After Qaqqaq’s tour, she’ll use the material she’s gathered to press for more federal support for housing in the territory, and will meet with other members of the NDP caucus in the House of Commons “to bring something forward.”
In about a month she wants to tour the Qikiqtani region, but she said air travel to and within Nunavut is now much more difficult because of the scheduling reductions that airlines have made in response to the COVID-19 pandemic.
“There are 25 communities and it can take up to two to three days to get to a community sometimes.”
Although as an elected MP, she’s exempt from Nunavut’s 14-day quarantine requirement, she respects that requirement and has done two 14-day isolation stints prior to entering Nunavut: once in Winnipeg and once in Ottawa.

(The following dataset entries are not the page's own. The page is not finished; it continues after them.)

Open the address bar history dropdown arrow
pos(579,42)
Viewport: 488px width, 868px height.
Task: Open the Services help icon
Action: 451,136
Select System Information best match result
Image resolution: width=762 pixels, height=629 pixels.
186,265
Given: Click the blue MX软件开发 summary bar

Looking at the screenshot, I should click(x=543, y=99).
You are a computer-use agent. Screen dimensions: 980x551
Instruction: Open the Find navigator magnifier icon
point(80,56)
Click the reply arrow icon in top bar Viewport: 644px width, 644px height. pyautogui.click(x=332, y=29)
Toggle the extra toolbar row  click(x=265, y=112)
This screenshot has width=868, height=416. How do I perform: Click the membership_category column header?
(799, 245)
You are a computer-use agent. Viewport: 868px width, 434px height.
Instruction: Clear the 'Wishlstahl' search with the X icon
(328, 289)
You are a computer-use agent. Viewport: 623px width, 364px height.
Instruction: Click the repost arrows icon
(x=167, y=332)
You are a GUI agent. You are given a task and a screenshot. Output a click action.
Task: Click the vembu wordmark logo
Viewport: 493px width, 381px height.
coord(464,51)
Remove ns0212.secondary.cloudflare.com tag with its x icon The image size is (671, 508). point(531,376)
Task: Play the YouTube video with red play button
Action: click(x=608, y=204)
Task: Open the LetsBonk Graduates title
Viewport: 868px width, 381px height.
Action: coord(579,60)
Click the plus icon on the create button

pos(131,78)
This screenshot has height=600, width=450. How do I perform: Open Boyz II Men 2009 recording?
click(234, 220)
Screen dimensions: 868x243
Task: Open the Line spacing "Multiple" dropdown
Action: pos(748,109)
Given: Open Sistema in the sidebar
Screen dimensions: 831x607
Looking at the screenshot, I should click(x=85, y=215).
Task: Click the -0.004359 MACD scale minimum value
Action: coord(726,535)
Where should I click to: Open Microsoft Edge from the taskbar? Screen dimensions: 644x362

She also wants to tour Sanikiluaq and is well aware that, like the Kitikmeot region, the Belcher Islands community is often forgotten.
And there’s one another thing. She wants people to understand that as a federal MP, her power is limited.
“People have this notion that I can somehow walk into their home and get them a new unit.
“But ultimately what my job boils down to is to advocate for the territory and to try and get money from the federal government into the territory. When decisions are made, that’s up to the Government of Nunavut.”